MorrisAnderson Steers Automotive Supplier Through 363 Sale

The problem: Blackhawk Automotive Plastics, a $170 million automotive supplier, acquired approximately $40 million in transfer business when other suppliers failed, but the process of launching the new business in an already troubled industry taxed its cash flow.

Before the market-leading plastic injection molder could recover, the financial distress endemic to the North American automotive industry caused raw material vendors to change their payment plans. Not only were Blackhawk and other suppliers no longer granted their customary 30- to 45-day payment terms, in some cases they were required to pay cash in advance to guarantee future shipments.

Eventually, the combination of greater-than-expected start-up costs for the new business, pricing issues that necessitated some increase in receivables time, and pressures on working capital proved insurmountable. Blackhawk, by this time bleeding approximately $500,000 per month, filed for Chapter 11 bankruptcy.
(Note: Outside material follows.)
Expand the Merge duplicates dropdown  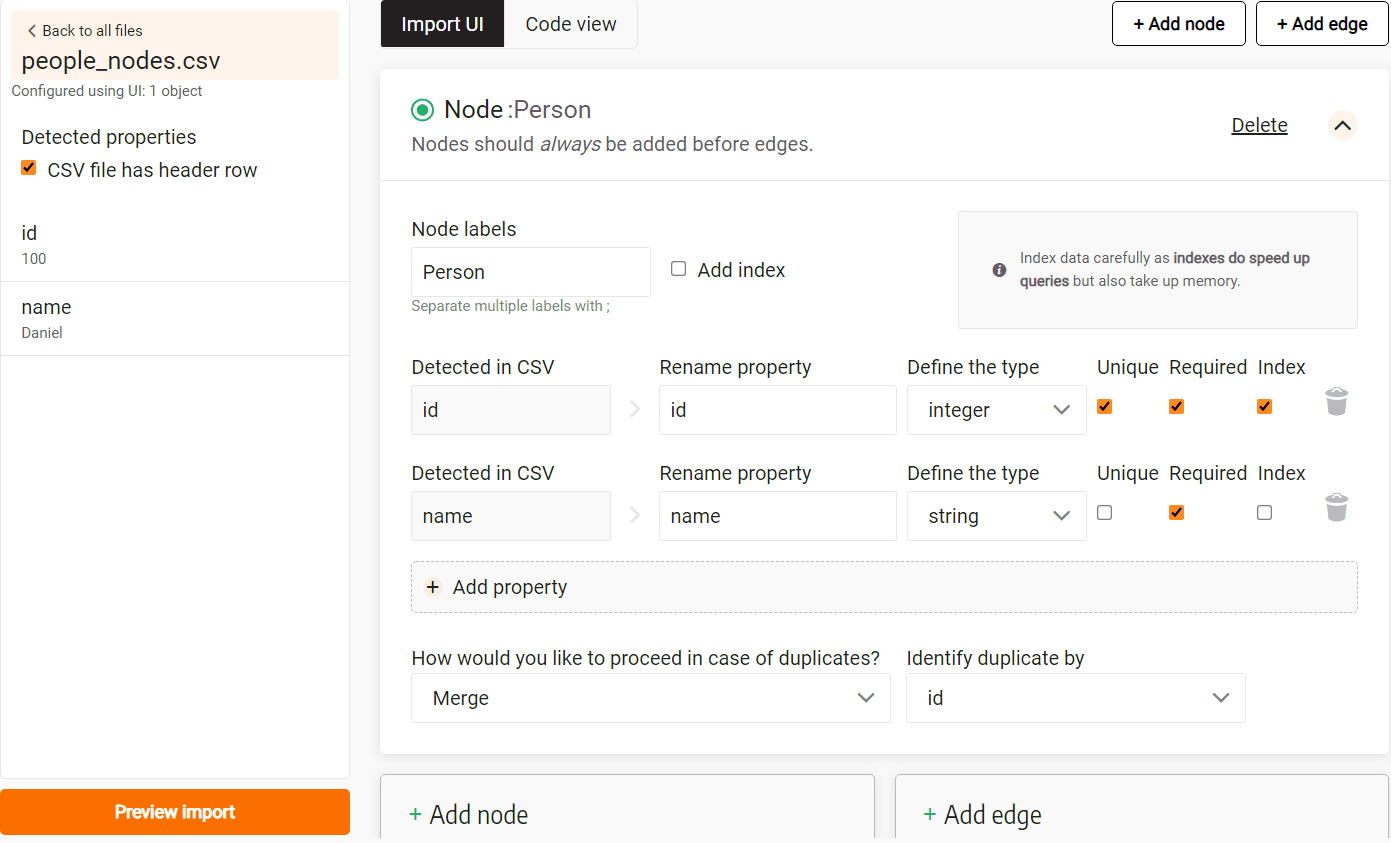tap(650, 698)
The solution: MorrisAnderson, who initially had been hired to oversee cash management, was appointed Chief Restructuring Officer and Financial Adviser to the debtor during the bankruptcy and resultant 363 sale. Four months later, Blackhawk, with the assistance of an investment banker and the guidance of Morris Anderson, was sold to a multi-billion-dollar Canadian automotive supplier. Not only did this help senior lenders in the recovery of their loans, it also saved 800 jobs and ensured that Blackhawk remained an active presence in a small town in Ohio and a viable competitor in the highly competitive automotive industry.

It was not an easy undertaking. Blackhawk was a Tier 1 supplier to General Motors and a Tier 2 supplier to International Automotive Components. It operated manufacturing plants in Mason and Salem, Ohio, and a technology center in Troy, Michigan. The manufacturing plants had separate management teams and product lines, but shared purchasing, sales and marketing, and some administrative resources.

The majority of the unprofitable transfer business was at the Mason manufacturing plant, where the cost pressures were most severe. The Salem plant was faring better, because its operations were more focused on the company’s established core products being produced for more popular platforms.

One of MorrisAnderson’s primary concerns was to keep Blackhawk viable until it could be sold. Sale of a going concern would not only maximize value for the owners but bring a better result for creditors, and closing operations would have created ripples in an industry that was already coping with a general downturn. The automotive industry relies heavily on single-source, just-in-time suppliers. If Blackhawk had closed its doors the major manufacturers it supplied would have experienced immediate shut-down losses while they located another supplier.

Morris Anderson managed cash flow and maintained relationships with the DIP lenders and suppliers throughout this sale process. The team monitored bank collateral and maintained cash forecasting visibility to ensure that sufficient liquidity was available to support the business and Blackhawk’s manufacturing operations until the sale was consummated.

At the same time, the MorrisAnderson team worked with Blackhawk executives throughout the company’s sale process ensuring compliance with 363 bankruptcy rules and other structured agreements. Another challenge arose when two other plastic injection molding companies also filed for bankruptcy during this period, placing further valuation pressure on Blackhawk.

Despite all the challenges, including some fairly contentious dealings among stakeholders, MorrisAnderson was able to manage the operations until Blackhawk’s sale to another Tier 1 supplier. The new owner consolidated some of the Mason manufacturing facility’s more profitable business to the Salem plant, and now has a $100 million company with 800 jobs and run-rate EBITDA of about 12 percent.

In addition, when the remaining assets — primarily accounts receivable and real estate — are liquidated, it is anticipated that Blackhawk’s senior debt will be repaid in its entirety.

Dealing with an economic downturn, a beleaguered industry, and a distressed company, MorrisAnderson’s efforts yielded a sale that benefited the company, the senior creditors, the customers and a small town in Ohio.